The summary measures which should be computed for any float / continuous type columns within the passed scope.

Valid options are:

  • ‘count’

    Calculates the number of non-missing data points for each column.

  • ‘nan count’

    Calculates the number of missing data points in this column, which are excluded from other statistics.

  • ‘mean’

    Calculates the mean value for each column.

  • ‘max’

    Calculates the maximum value for each column.

  • ‘min’

    Calculates the minimum value for each column.

  • ‘std’

    Calculates the standard deviation for each column.

  • ‘var’

    Calculates the variance for each column.

  • ‘skew’

    Calculates the skew for each column.

  • ‘kurtosis’

    Calculates the kurtosis for each column.

  • ‘mean +- std’

    Return the mean and std as str rounded to decimals as mean ± std.

These values should be passed as a list.

default =  ['count', 'nan count',
            'mean', 'max', 'min',
            'std', 'var',
            'skew', 'kurtosis']
cat_measureslist of str, optional

These measures will be used to compute statistics for every categorical column within the passed scope.

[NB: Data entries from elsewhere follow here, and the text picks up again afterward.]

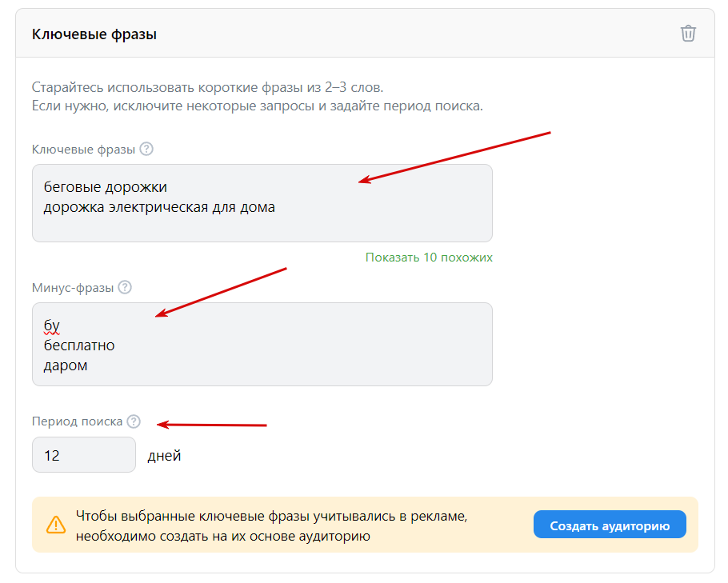This screenshot has height=583, width=728.
Task: Click the question icon near Период поиска
Action: tap(134, 421)
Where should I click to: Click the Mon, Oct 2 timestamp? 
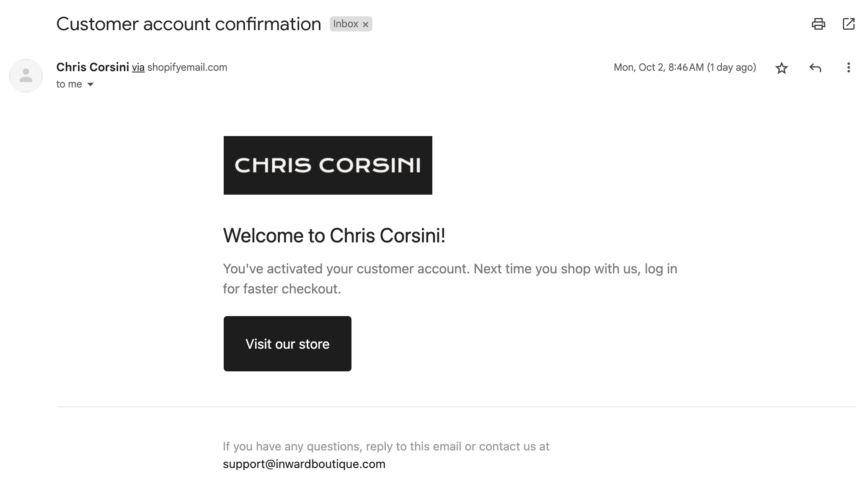click(x=685, y=68)
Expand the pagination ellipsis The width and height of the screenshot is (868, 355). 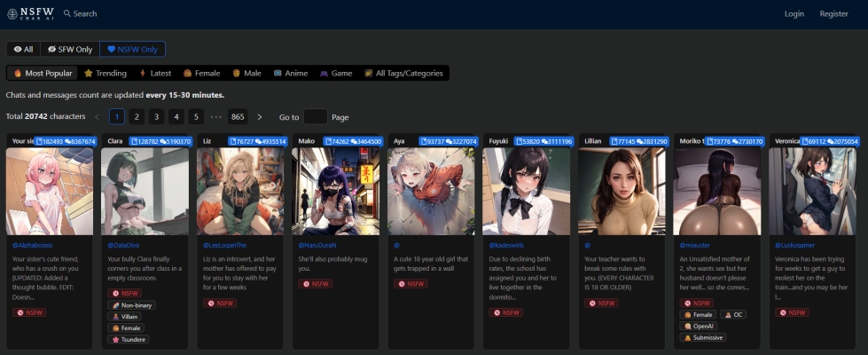pos(216,117)
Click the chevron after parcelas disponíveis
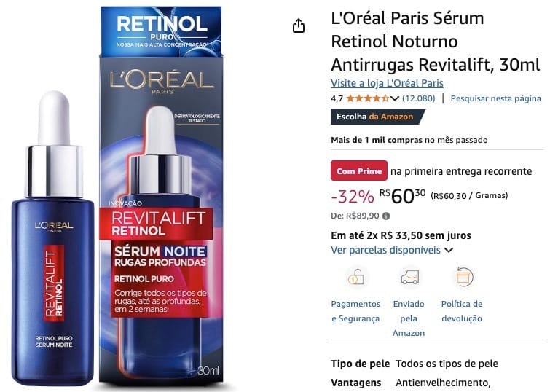 pyautogui.click(x=449, y=250)
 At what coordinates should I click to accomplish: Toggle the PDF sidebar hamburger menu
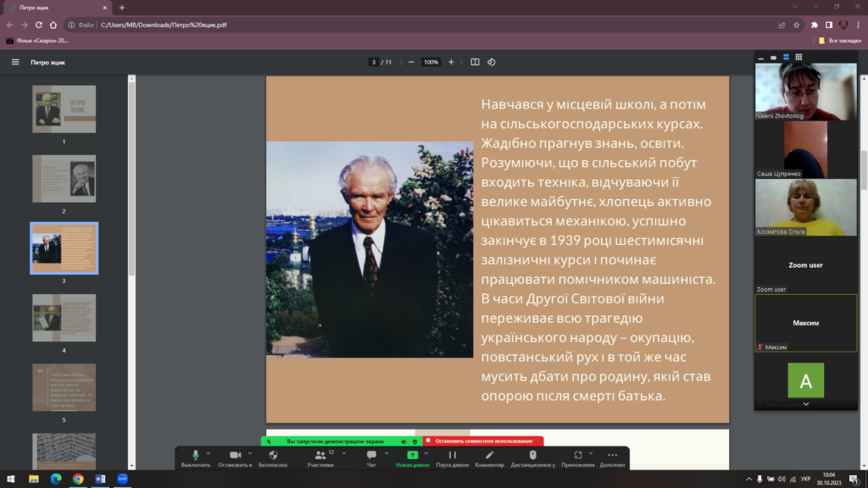pos(15,62)
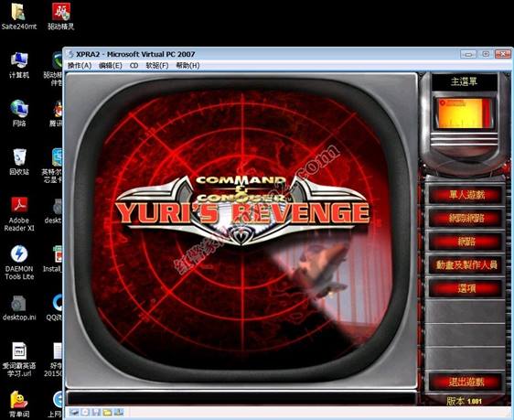Select the 计算机 desktop icon

pos(19,65)
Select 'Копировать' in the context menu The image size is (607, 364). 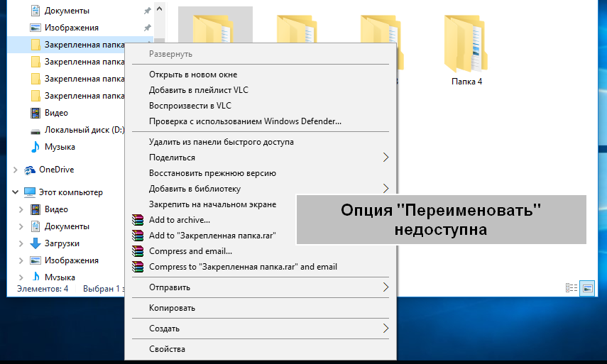172,308
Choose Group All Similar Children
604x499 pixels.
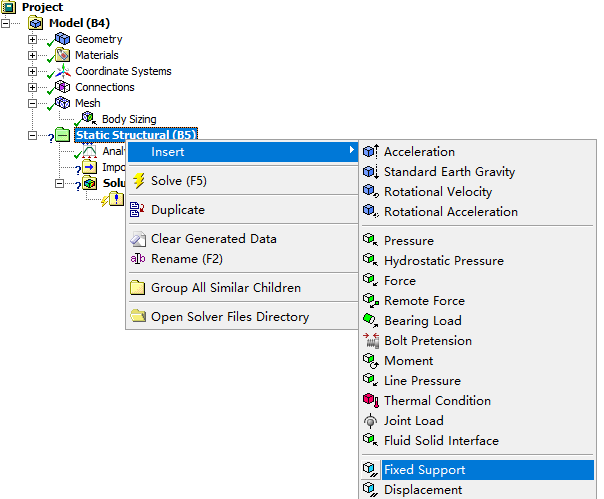pyautogui.click(x=225, y=288)
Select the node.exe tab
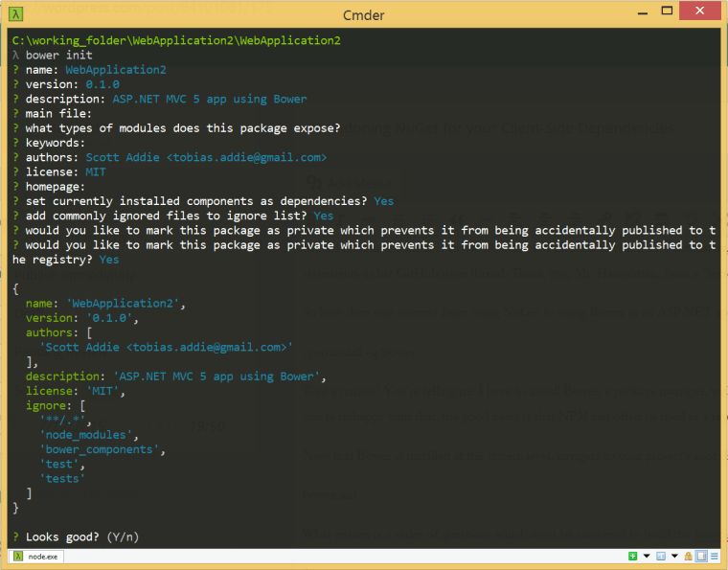 [38, 556]
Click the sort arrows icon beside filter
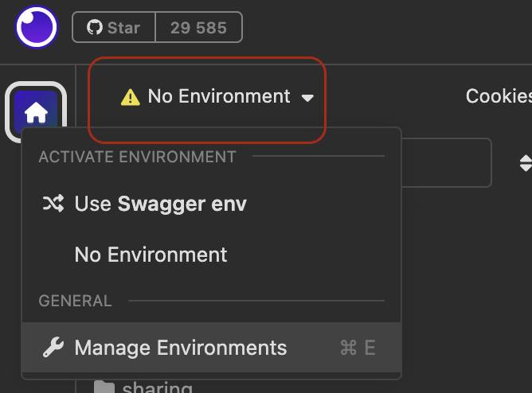The width and height of the screenshot is (532, 393). [x=525, y=163]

Likewise, these measures will be used to compute statistics by each unique class value for each categorical measure.

Valid options are:

  • ‘count’

    Calculates the number of non-missing data points for each column and unique value.

  • ‘freq’

    Calculate the percentage of values that each unique value makes up. Note: for column measures this will always be 1.

  • ‘nan count’

    Calculates the number of missing data points in this column, which are excluded from other statistics. Note: For class values this will always be 0.

These values should be passed as a list.

default =  ['count', 'freq', 'nan count']
decode_valuesbool, optional

When handling categorical variables that have been encoded through a BPt dataset method, e.g., Dataset.ordinalize(), then you may optionally either use either the original categorical values before encoding with decode_values = True, or use the current internal values with decode_values = False.

default = True
save_fileNone or str, optional

You may optionally save this info description to a docx file in a table. If set to a str, this string should be the path to a docx file, where if it exists, the table will be added, and if it doesn’t, the table with summary stats will be created as a new file.

Keep as None, to skip this option.

default = None
decimalsint, optional

If save_file is not None, then this parameter sets the number of decimal points to which values in the saved table will be rounded to.

This parameter will also be used in the case that a special str measure is requested, e.g., mean +- std.

default = 3
reduce_funcpython function, optional

The passed python function will be applied only if the requested col/column is a ‘data file’. In the case that it is, the function should accept as input the data from one data file, and should return a single scalar value. For example, the default value is numpy’s mean function, which returns one value.

default = np.mean
n_jobsint, optional

As with reduce_func, this parameter is only valid when the passed col/column is a ‘data file’. In that case, this specifies the number of cores to use in loading and applying the reduce_func to each data file. This can provide a significant speed up when passed the number of available cores, but can sometimes be memory intensive depending on the underlying size of the file.

If set to -1, will try to automatically use all available cores.

default = -1
Returns
cont_info_dfpandas DataFrame

A dataframe containing the summary statistics as computed for any float / continuous type data. If None, then this DataFrame will be empty.

This corresponds to the measures argument.

cat_info_dfpandas DataFrame

A dataframe containing the summary statistics as computed for any categorical type data. If None, then this DataFrame will be empty.

This corresponds to the cat_measures argument.